Triple-A syndrome occurs due to the dysfunction of the ALADIN protein as a result of a mutation in the AAAS gene. ALADIN is involved in redox homeostasis in human adrenal cells and steroidogenesis. It has also been shown to have important roles in DNA repair and the protection of cells against oxidative stress. We planned to investigate serum thiol/disulfide homeostasis, which is a part of redox hemostasis in patients with Triple-A syndrome. The study included patients with the Triple-A syndrome (26 patients) and healthy children (26 patients). Thiol and disulfide levels of patients and healthy groups were compared.

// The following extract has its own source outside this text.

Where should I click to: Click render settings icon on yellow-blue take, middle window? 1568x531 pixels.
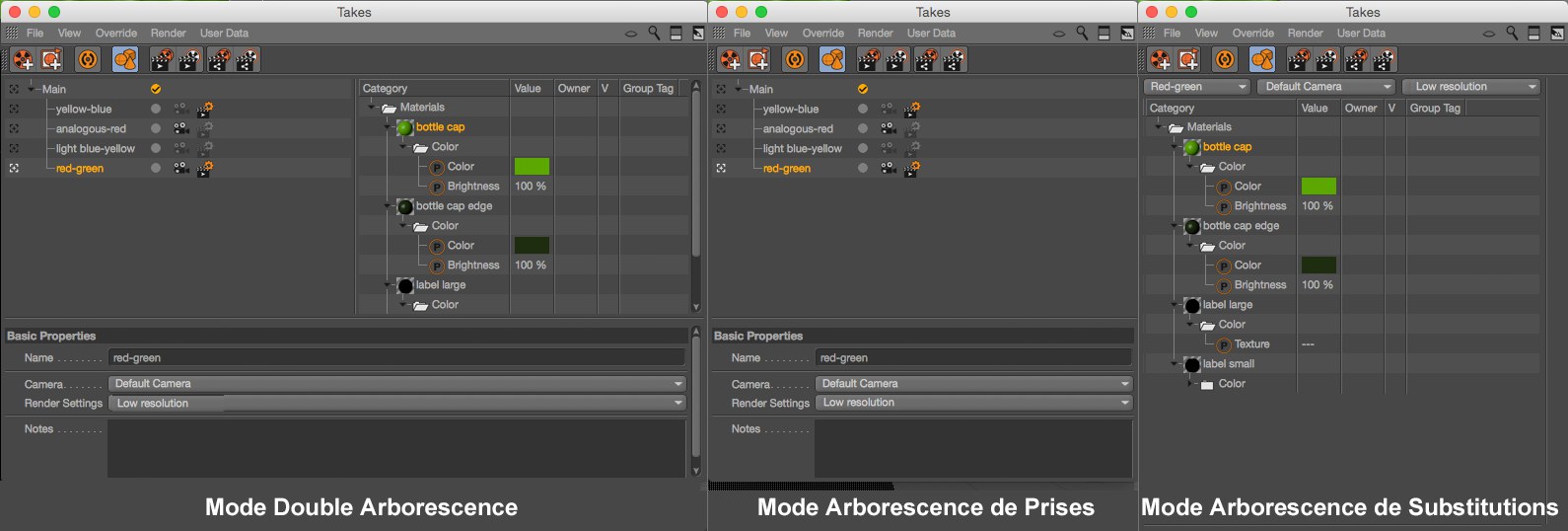[912, 109]
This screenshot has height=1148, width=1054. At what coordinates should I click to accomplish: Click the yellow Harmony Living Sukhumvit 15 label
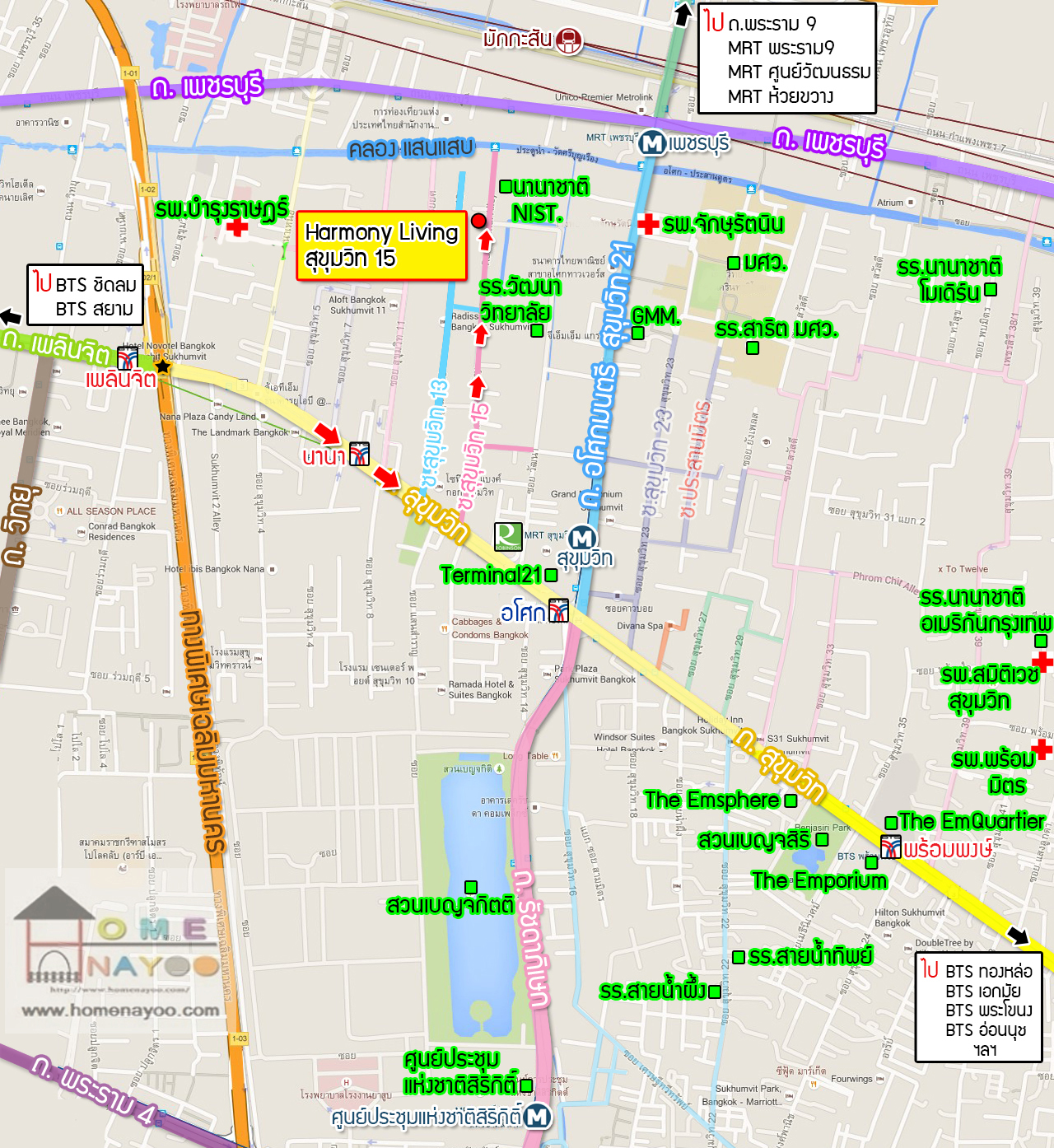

In addition, patients with the Triple-A syndrome were divided into 2 subgroups according to the mutation type, and their thiol and disulfide levels were compared. Triple-A syndrome patients had increased native thiol (SH), total thiol (SH+SS) concentrations, and native thiol/total thiol (SH/SH+SS) ratios than healthy controls. However, Triple-A syndrome patients had lowered disulfide (SS), disulfide/native thiol (SS/SH), and disulfide/total thiol (SS/SH+SS) ratios than the controls. When the group with the p.R478* mutation and the group with other mutation were compared, disulfide level, disulfide/native thiol ratio, and disulfide/total thiol ratio were statistically higher in the group with the p.R478* mutation, while native thiol/total thiol ratio was found to be lower. However, no statistical difference was found between native thiol and total thiol levels. This is the first study in the literature to evaluate thiol-disulfide homeostasis in patients with the Triple-A syndrome. Patients with Triple-A syndrome had an increased level of thiol compared with healthy controls. Comprehensive studies are needed to clarify these thiol levels, which are thought to be compensatory. Also, mutation type affects thiol-disulfide levels.